Cunanan then “bludgeoned” Trail to death, the FBI said. This marked the beginning of his murder spree.
April 29, 1997
Investigators believe Cunanan and Madson stayed in the home for at least two more days, during which the pair were seen in the elevator or around the building walking Madson’s dog. They kept Trail’s body wrapped up in an area rug, before going on the run.
That afternoon, two of Madson’s coworkers visited the apartment and later called the police. That’s when police discovered the body. There was initial confusion as to who it was, as it was Madson’s apartment, according to Vanity Fair. When police identified the body as Trail’s – his wallet and photo ID was on his body – they began to suspect Madson as the perpetrator. His family insisted he was a hostage.
May 3, 1997
After days on the run, being spotted driving north on Interstate 35 and at various bars en route, Madson’s body was discovered by fishermen on the grassy shores of Rush Lake. He had been shot three times with the same gun taken from Trail’s home.
May 4 1997
Prominent Chicago real estate developer Lee Miglin’s body was found stabbed more than 20 times with a screw driver and his throat slit with a hacksaw. The 72-year-old’s hand and feet were bound with duct tape.
When police arrived at the crime scene, it appeared Cunanan spent the night in the home. They also discovered there was no forced entry into their home, cash was missing and Miglin's Lexus was also stolen.
Miglin’s philanthropist wife Marilyn insisted this was a random attack, but FBI agents said it was unlikely.
May 9, 1997
Cunanan was tracked through Pennsylvania, New Jersey and New York for the next several days via Miglin’s car phone before he stopped in Pennsville Township to kill a cemetery caretaker, 45-year-old William Reese.
While Cunanan appeared to have a motive for each of his previous killings, investigators believed he simply killed Reese for his car, which he used to drive to Florida.
May 12, 1997
Cunanan checked into Normandy Plaza Hotel on Miami Beach. He was spotted around town frequently, with hotel workers saying he often left the premises late at night and returned early in the morning.

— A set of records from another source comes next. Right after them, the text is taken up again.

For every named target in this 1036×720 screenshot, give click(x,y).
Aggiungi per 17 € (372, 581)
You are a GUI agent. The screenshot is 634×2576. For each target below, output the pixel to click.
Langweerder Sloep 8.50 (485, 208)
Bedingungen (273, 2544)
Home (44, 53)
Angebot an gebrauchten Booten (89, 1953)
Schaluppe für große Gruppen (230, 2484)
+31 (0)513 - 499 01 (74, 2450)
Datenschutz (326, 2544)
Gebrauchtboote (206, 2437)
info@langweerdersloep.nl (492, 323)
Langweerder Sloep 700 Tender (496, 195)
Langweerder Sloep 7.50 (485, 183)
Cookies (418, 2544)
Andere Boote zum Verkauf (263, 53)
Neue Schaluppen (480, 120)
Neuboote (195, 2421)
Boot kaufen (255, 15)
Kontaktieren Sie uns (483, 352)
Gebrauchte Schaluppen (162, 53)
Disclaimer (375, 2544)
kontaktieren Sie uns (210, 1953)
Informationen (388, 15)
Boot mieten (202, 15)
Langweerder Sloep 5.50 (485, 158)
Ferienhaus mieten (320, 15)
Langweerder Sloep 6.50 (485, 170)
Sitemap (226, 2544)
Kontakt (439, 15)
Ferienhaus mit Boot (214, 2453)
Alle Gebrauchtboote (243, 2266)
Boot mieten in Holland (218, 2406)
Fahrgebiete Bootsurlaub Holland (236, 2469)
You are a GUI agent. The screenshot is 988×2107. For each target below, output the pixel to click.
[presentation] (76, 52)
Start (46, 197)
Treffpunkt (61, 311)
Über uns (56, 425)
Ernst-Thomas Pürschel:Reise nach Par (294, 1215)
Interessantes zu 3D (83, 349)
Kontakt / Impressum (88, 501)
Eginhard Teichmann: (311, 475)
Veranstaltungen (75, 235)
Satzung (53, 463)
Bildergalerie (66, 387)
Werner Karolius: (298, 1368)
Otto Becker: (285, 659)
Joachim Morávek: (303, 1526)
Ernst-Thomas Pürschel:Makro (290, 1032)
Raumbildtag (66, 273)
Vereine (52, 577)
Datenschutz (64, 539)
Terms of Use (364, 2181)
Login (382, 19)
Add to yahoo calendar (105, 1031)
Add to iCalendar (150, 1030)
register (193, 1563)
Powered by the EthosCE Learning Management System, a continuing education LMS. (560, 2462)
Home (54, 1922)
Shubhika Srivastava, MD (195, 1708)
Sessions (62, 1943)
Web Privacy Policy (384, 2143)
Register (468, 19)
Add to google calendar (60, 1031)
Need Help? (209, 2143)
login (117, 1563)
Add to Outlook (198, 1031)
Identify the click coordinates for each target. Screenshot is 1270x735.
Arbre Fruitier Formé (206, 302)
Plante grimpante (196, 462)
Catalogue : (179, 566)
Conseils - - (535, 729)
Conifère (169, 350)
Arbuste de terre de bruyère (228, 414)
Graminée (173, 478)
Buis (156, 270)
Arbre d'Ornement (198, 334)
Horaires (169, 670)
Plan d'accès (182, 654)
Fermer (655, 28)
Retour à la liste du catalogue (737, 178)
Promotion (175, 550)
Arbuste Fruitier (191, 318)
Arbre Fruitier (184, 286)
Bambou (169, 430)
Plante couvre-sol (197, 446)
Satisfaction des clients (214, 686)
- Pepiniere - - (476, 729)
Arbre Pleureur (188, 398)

He was also seen at restaurants, and even a pawn shop where he listed his real name to sell a gold coin.
June 12, 1997
Cunanan was listed on the FBI’s Ten Most Wanted Fugitives list.
But the manhunt was largely unsuccessful, with Cunanan having hidden in plain sight for a month prior. He continues to hide in plain sight for another month until his most notorious killing.
July 15, 1997
Versace was coming home from his daily morning walk to purchase magazines when he was gunned down in front of his Miami Beach mansion at 8:45 a.m. Cunanan, who was the only suspect in the case, had delivered two shots in the back of the head before disappearing into a parking garage, FBI said.
July 23, 1997
Authorities did not find Cunanan until his suicide more than a week later. He used the same gun stolen from Trail’s apartment to take his life on a luxury houseboat in Miami beach.
His hideout was discovered that afternoon by a caretaker, who noticed the door ajar and stumbled in on him.
Authorities found that he spent several days in that same houseboat, owned by 49-year-old German businessman Torsten Reineck, who reportedly owned a gay health spa in Las Vegas, according to The New York Times. There was no evidence Reineck knew Cunanan, nor was he on the houseboat during the time Cunanan was in hiding.
Authorities said Cunanan attempted to procure a fake passport in the time he was in hiding.
Families of the victims largely said were relived no one else would be hurt by Cunanan, but continue to feel the effects of their grief.
LGBTQ communities across the country had been on high alert in the months prior, nervous Cunanan would turn his attention to more members of their groups. They expressed relief that his killing spree was over, especially as San Diego prepared to for gay pride celebrations the weekend following Cunanan’s death.